Whole-Wheat Waffles with Spiced Fall Fruit

Whole-Wheat Waffles with Spiced Fall FruitRecipe
Photo: Alex Farnum; Styling: Kevin Crafts
You can use a wide range of whole-wheat flours for these tender waffles, from milder and softer to heartier. We adapted a recipe created for Community Grains, in Oakland, and added a topping that's fruit and syrup all in one.


Makes 4 1/2 (8-in. square) waffles
Total time: 1 Hours

Recipe from


Recipe Time

Total: 1 Hours

Nutritional Information

Calories 574
Caloriesfromfat 29 %
Protein 16 g
Fat 19 g
Satfat 7 g
Carbohydrate 93 g
Fiber 11 g
Sodium 844 mg
Cholesterol 117 mg


2 tablespoons butter
1/2 cup packed light brown sugar
1 tablespoon lemon juice
1/2 teaspoon cinnamon
3 firm-ripe pears or apples, peeled and sliced 1/3 in. thick
1/2 cup pomegranate seeds
2 cups whole-wheat flour*
2 teaspoons baking powder
1 teaspoon baking soda
1/2 teaspoon kosher salt
2 large eggs
2 to 2 1/4 cups buttermilk
1/4 cup applesauce
2 to 3 tbsp. olive oil


1. Make compote: Heat butter, sugar, lemon juice, and cinnamon in a 12-in. frying pan over medium heat, whisking occasionally, until melted. Add pears and cook, stirring gently a few times, until slightly soft, 5 to 10 minutes. Remove from heat and stir in pomegranate seeds.

2. Meanwhile, make waffles: Heat a waffle iron according to manufacturer's directions. In a medium bowl, whisk together flour, baking powder, baking soda, and salt. In a large bowl, whisk eggs to blend, then whisk in 2 cups buttermilk, the applesauce, and 2 tbsp. oil. Whisk in flour mixture until smooth.

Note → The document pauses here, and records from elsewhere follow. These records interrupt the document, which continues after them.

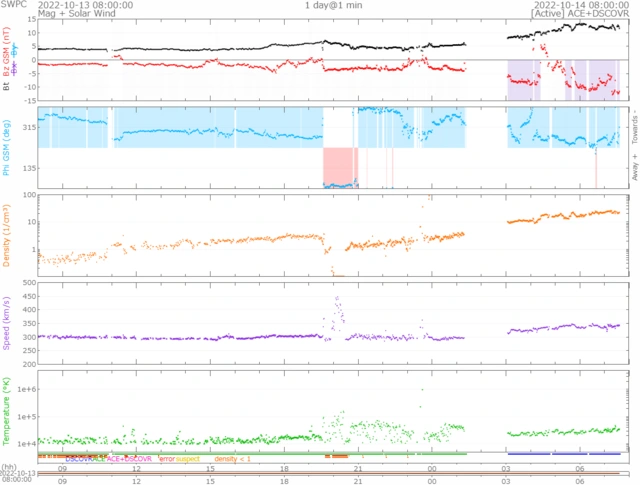The height and width of the screenshot is (485, 640).
Task: Click the Density (1/cm³) axis label
Action: 6,236
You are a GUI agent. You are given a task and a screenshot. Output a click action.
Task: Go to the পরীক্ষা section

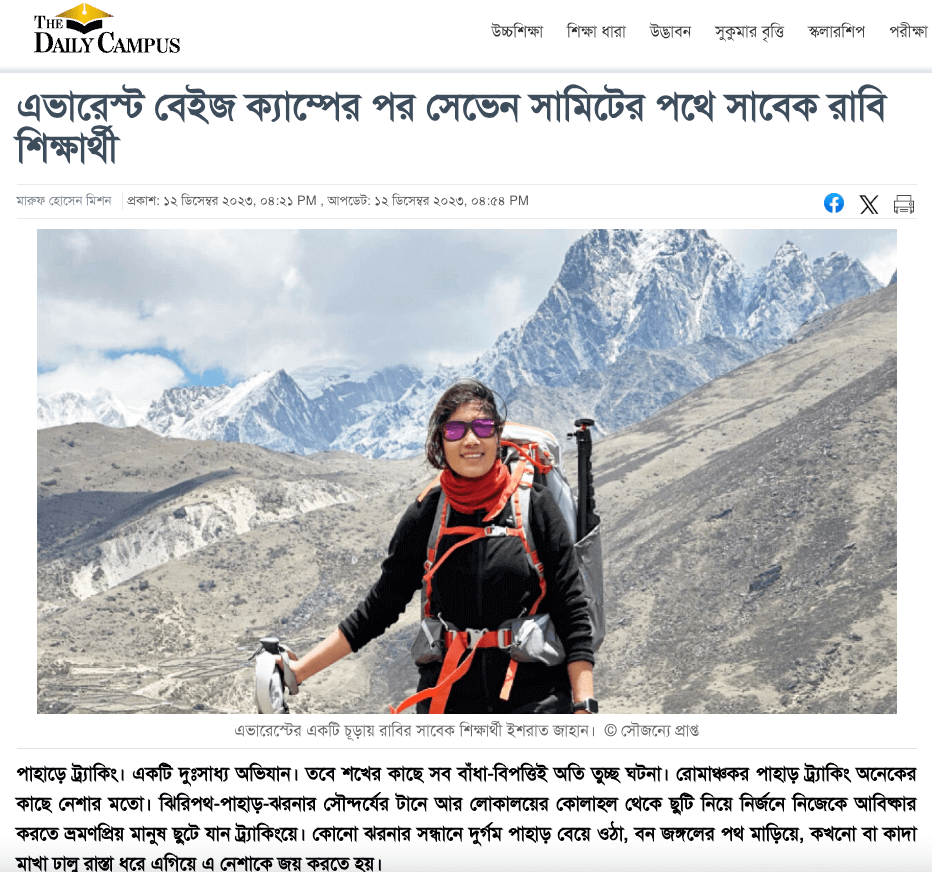(908, 31)
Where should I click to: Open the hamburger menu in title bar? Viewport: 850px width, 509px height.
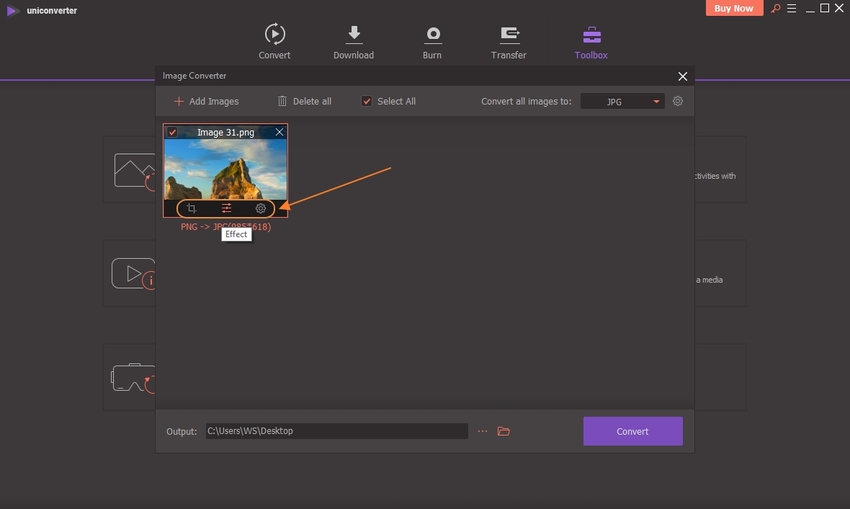[x=792, y=8]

3. Cook a small test waffle, coating grids with cooking oil spray if suggested by manufacturer. If it's drier than you like, whisk another 1 tbsp. oil and 1/4 cup buttermilk into batter. Cook remaining waffles.

4. Reheat compote over medium-high heat and serve with waffles.

*Choose milder and softer whole-wheat flour (such as pastry or Sonora) to heartier (such as hard white or hard red).

Note: Nutritional analysis is per waffle.